The computers used in DDoS attacks, referred to as botnets, are typically owned by users who are never aware that their computers are being used, making it difficult to track down perpetrators of the attack, she said.
In the 2007 attack on Estonia, most of the computers used in the attack were located in the United States, Landau added.
Mazzotta explained that after a cyber attack, victims are typically reluctant to relay information to the public about the attack for fear of exposing security weaknesses in their systems.
"No one who has been attacked wants to talk about the attack or what lead it to take place," he said. "It's really hard to figure out what happened and why."
Mazzotta highlighted the difficulties of addressing cyber security from a defense policy perspective, noting that policymakers in Washington currently have more questions than answers.

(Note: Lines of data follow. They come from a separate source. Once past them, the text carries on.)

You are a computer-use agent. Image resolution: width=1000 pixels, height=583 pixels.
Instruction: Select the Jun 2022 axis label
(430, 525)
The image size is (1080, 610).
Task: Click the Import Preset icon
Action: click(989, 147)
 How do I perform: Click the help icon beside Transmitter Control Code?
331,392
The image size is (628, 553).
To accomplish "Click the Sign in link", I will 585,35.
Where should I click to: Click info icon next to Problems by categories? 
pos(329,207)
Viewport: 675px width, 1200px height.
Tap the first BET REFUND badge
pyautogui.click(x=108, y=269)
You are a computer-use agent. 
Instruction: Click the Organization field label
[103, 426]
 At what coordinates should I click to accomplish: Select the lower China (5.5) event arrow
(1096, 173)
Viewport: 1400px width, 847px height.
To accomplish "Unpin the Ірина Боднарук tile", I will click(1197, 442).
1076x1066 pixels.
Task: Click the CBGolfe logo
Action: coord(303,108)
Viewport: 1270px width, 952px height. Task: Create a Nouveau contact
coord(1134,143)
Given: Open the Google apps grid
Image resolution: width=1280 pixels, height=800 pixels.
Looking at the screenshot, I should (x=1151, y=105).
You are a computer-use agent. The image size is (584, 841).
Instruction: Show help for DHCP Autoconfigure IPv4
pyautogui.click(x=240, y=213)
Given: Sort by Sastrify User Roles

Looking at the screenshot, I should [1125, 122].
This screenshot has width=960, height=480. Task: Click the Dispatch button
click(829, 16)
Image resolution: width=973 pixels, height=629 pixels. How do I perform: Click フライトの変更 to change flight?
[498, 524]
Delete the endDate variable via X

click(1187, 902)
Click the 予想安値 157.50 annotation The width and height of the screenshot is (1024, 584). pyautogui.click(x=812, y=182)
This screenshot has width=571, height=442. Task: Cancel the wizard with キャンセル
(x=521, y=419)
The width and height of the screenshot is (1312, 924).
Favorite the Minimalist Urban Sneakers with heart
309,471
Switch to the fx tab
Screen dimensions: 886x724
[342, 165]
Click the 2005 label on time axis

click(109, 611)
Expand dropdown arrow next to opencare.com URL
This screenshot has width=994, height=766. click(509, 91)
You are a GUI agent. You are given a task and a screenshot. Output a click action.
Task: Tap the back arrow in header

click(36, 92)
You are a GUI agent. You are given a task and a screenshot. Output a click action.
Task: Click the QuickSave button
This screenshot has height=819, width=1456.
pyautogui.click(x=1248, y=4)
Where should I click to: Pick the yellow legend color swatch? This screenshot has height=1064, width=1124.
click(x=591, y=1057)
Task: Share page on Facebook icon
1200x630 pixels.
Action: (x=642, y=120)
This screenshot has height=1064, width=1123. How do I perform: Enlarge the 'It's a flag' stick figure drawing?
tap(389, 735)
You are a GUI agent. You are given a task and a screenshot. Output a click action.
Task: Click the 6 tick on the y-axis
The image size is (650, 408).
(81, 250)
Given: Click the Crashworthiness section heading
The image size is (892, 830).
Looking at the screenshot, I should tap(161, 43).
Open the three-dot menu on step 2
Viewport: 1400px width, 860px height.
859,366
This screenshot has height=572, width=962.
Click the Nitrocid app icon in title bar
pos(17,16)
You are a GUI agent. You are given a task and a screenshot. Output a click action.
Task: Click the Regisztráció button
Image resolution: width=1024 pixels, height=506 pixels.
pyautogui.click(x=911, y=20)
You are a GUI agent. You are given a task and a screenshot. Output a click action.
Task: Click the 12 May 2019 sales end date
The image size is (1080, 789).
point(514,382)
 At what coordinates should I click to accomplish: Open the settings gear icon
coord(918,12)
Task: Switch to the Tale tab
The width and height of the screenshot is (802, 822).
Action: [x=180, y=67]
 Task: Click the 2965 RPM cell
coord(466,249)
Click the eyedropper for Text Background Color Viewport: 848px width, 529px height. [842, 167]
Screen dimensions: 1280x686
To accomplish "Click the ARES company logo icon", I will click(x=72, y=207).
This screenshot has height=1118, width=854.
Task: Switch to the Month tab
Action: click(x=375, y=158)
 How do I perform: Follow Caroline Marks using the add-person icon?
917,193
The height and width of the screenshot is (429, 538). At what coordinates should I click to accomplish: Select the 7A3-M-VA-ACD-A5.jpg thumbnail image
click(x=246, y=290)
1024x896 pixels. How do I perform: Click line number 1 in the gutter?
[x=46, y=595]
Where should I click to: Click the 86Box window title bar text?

"We're still talking basic definitions: Who's involved in these attacks? Is cooperation possible? What qualifies as a cyber attack? Who has jurisdiction? What is cyberspace? How do we assess risks to businesses? The government? The military? How do we mitigate those risks?" he said. "Cyber security is a really hard policy problem."
Mazzotta said that although the past three U.S. administrations attempted to tackle cyber security issues, little progress has been made.
"Policymakers have been looking for information since the '90s, and there's been little progress [on cyber security] since the 2000s," he said.
He cited President Bill Clinton's 1998 Presidential Decision Directive 63, President George W. Bush's 2003 National Strategy to Secure Cyberspace and President Barack Obama's 2009 Cyberspace Policy Review, which created a "cyber czar" under the National Security Council and the Exchange Commission.
Mazzotta added that because no norms in the international realm currently exist that address cyber security, using cyber weapons as a form of warfare or statecraft could set a dangerous precedent.
"Should [the United States] develop malicious code? Who has the authority to deploy it?" he asked.
Landau added that cyber crime has also been used to steal information from governments, noting that the United States directly accused Russia and China of cyber theft in a recent report.
She added that while large scale cyber attacks targeting Supervisory Control and Data Acquisition systems such as power grids, stock exchanges and nuclear facilities like the one in Natanz pose a significant threat, the most dangerous long−term security risk cyber crime poses is theft of intellectual property.
"I'm making an argument for more cyber security, because alongside that comes privacy," she said. "Security and privacy are not opposed."